__Passage for review__
....................

This whole episode taught me one great lesson – to never underestimate the power of nature’s forces. All my ambitions and ego came crumbling down, and I became even more submissive towards the sublime force. I could now look at myself in a mirror and laugh; laugh at the greed I had in packing as many places as possible into our three-week vacation, without considering our mortal capacities; laugh at the way I got carried away by the impressive and tempting itinerary that our tour guides presented according to my wishes; laugh at myself drinking garlic soup religiously thinking it would help me overcome the symptoms of AMS!
We decided to let go of all our plans, throw away the itinerary, and lose control of our lives. Here started the spiritual part of our journey that would change us as people, and would empower us to trivialize the urge to reach our destination. This change in us would just let us enjoy every moment of our existence in this beautiful place, and thank nature for letting us be amidst her most precious creations.
The headaches stayed with me for the next few days. But now the psychological effects were more pronounced. A deep sorrow, hallucinations of grasslands and home started haunting me often, along with a strong feeling of being homesick and a sense of indifference or aversion to most activities. By the time we reached Gorakshep, which is the older base camp (we had already crossed the 5000m mark with this), both of us could only manage to ingest a couple of spoonfuls of soup.
The views got more and more breathtaking, the landscape changing dramatically from a dull brown to an icy white. We saw the Khumbu Ice fall, a large glacier that runs all the way separating the base camp from the rest of the path to the summit. This Ice fall is one of the most difficult stages in the Mt. Everest expedition, with many people failing to cross it successfully.
It looked fascinating, from a distance, of course. But people who crossed would have seen the deep crevices up close, and would have a different view altogether. But our journey would end here at the base camp. For people who would go all the way to the summit, it would be but a small milestone in their much larger and more arduous expedition.
Ironically, the base camp, although would bring us close to Everest, it would also cut us away from the beautiful views of the peak that we had so eagerly sought. The peak gets completely covered by the strong and protective twins Nuptse and Lhotse. We knew that it is there somewhere beyond, but we could not see it! It was an awkward moment for our guide-porter duo (Lakhpa and Dorje) as well. They just threw their bags and sat down on a rock, not saying anything, just looking away.

....................

__Data below__
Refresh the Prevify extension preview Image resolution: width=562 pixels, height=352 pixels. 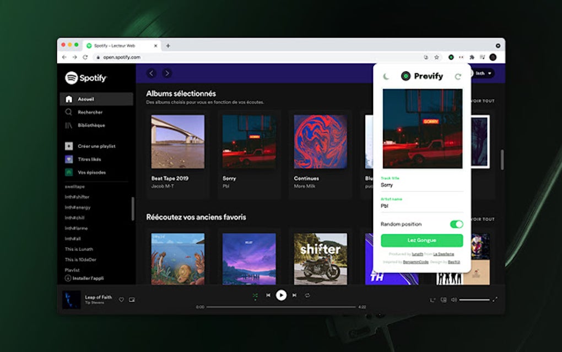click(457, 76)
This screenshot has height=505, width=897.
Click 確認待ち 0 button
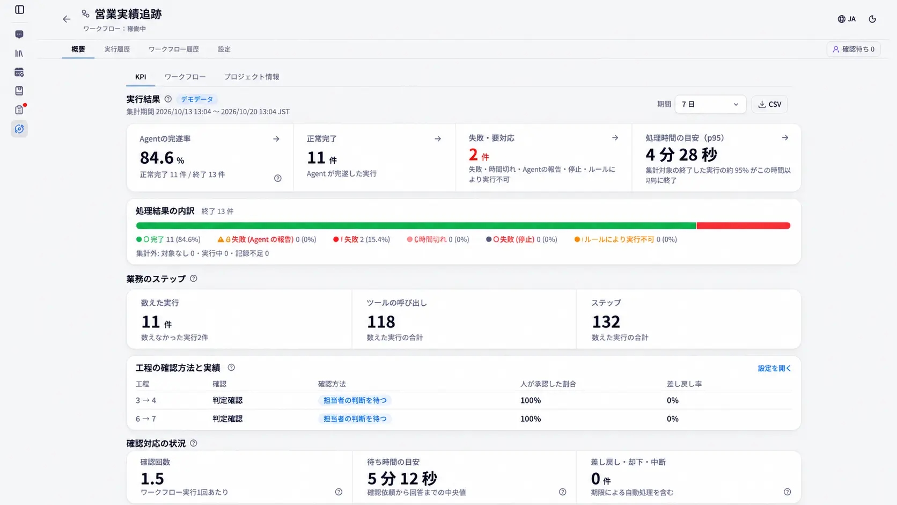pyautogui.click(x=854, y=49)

....................

__Exercises__
a) Reproduce everything in the Everest trek account from "It looked fascinating, from" down to "just looking away.".
b) Pick up the Everest trek account after its final sentence and keep writing.
The material has no role in any of this.

__Responses for each task__
a)
It looked fascinating, from a distance, of course. But people who crossed would have seen the deep crevices up close, and would have a different view altogether. But our journey would end here at the base camp. For people who would go all the way to the summit, it would be but a small milestone in their much larger and more arduous expedition.
Ironically, the base camp, although would bring us close to Everest, it would also cut us away from the beautiful views of the peak that we had so eagerly sought. The peak gets completely covered by the strong and protective twins Nuptse and Lhotse. We knew that it is there somewhere beyond, but we could not see it! It was an awkward moment for our guide-porter duo (Lakhpa and Dorje) as well. They just threw their bags and sat down on a rock, not saying anything, just looking away.

b)
And we looked at each other and smiled; this was where our trip ended. No exhiliration, no high-fives, no taking photos against the peak in the background. It was a poignant moment, we just sat there in silence for a few minutes, till our condition forced us to turnaround and start our return journey. But I was far from being disappointed, my mind was completely at peace. I was overcome by a sense of humility and respect towards these mountains. I just sat there and thanked them for allowing us amidst their territory and letting us step into their magical world, at least for a few days.
I was overcome by a sense of humility and respect towards these mountains. I just sat there and thanked them for allowing us amidst their territory and letting us step into their magical world, at least for a few days.
There are several blessings in our life that we take for granted. We tend to complain about trival discomforts like a bus coming late, traffic jams, power cuts, and inadequate TV channels! But we conveniently assume that we have a fundamental right over creature comforts, and so easily take for granted what is made available to us mostly due to the fact that we were born in a certain place at a certain time.
In the mountains, we saw people smilingly endure such harsh conditions of living – extreme cold, freezing water to wash clothes, no electricity, firewood stoves that take time to light up, unavailability of fresh vegetables, unavailability of a variety of food stuff. I was humbled to see the womenfolk working tirelessly from early morning, and resting only after sundown with a hot water bath, the only luxury that they allow themselves in a day.
Sonam, one of the cheerful ladies we met at a lodge in Namche Bazar, was excited to know we were from India; she loved Indian cinema. On the outside she looked like an effervescent lady who sits and watches TV, with no worries. But as we spoke to her, she opened up and told us about the cold that she has to endure here. She fondly remembers her childhood that was spent in the plains, in much warmer and comfortable surroundings.
Dhona, another lady we met at Khumjung, was keen to speak to me and know about life of women in the cities; how we lived, where we worked. She had accepted her life and did not feel like she had to change anything, she was just curious to know how the world outside the mountains was.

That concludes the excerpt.